Preventing Catastrophic Forgetting: Behavior-Aware Sampling for Safer Language Model Fine-Tuning
This addresses the safety issue for users of fine-tuned language models by improving efficiency and reducing harmful outputs, though it is incremental as it builds on prior work using safety examples.
The paper tackled the problem of catastrophic forgetting of safety behaviors in large language models during fine-tuning by proposing a behavior-aware sampling framework that selects safety examples based on instruction-response behavior and semantic diversity. The result was a 41% reduction in harmfulness with only 0.5% additional training data while maintaining helpfulness.
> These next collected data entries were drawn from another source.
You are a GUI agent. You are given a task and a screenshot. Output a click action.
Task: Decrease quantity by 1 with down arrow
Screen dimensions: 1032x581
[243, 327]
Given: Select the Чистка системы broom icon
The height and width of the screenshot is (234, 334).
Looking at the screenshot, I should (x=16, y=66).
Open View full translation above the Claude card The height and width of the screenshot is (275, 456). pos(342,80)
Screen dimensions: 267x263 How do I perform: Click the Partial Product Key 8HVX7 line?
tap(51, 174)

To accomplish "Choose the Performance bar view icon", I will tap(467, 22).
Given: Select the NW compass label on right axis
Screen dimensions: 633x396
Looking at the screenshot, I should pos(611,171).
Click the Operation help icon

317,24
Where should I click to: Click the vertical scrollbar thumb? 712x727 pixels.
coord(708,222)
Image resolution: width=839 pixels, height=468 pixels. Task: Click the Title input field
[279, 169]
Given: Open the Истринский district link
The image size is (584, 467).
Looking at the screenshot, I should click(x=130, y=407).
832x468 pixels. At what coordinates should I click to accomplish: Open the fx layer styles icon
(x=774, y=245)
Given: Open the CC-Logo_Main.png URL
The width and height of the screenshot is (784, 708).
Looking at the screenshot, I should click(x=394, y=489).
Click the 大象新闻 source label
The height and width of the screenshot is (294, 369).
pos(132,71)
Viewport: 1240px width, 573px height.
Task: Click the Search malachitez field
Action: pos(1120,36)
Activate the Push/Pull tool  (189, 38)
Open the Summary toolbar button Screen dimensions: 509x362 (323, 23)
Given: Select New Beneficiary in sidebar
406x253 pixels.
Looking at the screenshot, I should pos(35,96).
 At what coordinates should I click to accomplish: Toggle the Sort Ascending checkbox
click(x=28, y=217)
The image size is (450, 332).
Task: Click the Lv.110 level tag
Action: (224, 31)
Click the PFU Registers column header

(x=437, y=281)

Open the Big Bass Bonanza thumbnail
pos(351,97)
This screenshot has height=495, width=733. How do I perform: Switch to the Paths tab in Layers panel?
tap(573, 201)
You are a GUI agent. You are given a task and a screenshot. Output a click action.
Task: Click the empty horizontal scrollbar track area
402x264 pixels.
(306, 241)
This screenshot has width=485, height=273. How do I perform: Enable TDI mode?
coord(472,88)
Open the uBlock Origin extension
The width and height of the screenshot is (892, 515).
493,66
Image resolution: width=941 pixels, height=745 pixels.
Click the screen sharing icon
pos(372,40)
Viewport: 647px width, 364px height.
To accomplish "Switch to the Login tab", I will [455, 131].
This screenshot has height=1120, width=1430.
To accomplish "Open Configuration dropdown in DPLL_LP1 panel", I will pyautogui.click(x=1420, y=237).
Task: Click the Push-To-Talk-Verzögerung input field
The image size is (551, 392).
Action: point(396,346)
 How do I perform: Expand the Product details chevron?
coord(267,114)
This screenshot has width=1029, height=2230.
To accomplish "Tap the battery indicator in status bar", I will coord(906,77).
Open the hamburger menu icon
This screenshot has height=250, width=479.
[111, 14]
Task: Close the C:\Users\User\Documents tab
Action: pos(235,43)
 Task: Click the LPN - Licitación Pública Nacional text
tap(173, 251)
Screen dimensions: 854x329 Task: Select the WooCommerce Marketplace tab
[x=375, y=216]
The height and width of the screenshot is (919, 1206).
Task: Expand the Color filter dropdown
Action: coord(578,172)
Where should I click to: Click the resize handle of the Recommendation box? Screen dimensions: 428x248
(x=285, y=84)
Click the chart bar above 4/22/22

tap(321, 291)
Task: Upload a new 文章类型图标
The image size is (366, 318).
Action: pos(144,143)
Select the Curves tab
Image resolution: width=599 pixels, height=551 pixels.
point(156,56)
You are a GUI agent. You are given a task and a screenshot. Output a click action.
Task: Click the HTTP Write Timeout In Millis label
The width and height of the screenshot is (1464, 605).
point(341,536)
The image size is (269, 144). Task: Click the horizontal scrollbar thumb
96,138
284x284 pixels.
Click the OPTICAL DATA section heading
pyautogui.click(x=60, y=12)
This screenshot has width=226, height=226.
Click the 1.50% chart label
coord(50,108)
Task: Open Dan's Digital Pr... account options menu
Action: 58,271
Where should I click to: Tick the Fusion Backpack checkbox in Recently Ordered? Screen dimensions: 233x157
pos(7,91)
Large language models often lose previously aligned safety behaviors when fine-tuned on benign data, a phenomenon known as catastrophic forgetting. Prior work shows that adding random safety examples can mitigate this effect, but it remains unclear which examples are most effective. We propose a behavior-aware sampling framework that selects safety examples based on two complementary factors: instruction-response behavior (e.g., refusal versus compliance) and semantic diversity across harm categories. Systematic evaluation shows that this approach substantially reduces harmful outputs while maintaining helpfulness, achieving up to a 41% reduction in harmfulness with only 0.5% additional training data. These results highlight how targeted data selection can improve the safety and efficiency of fine-tuning at scale.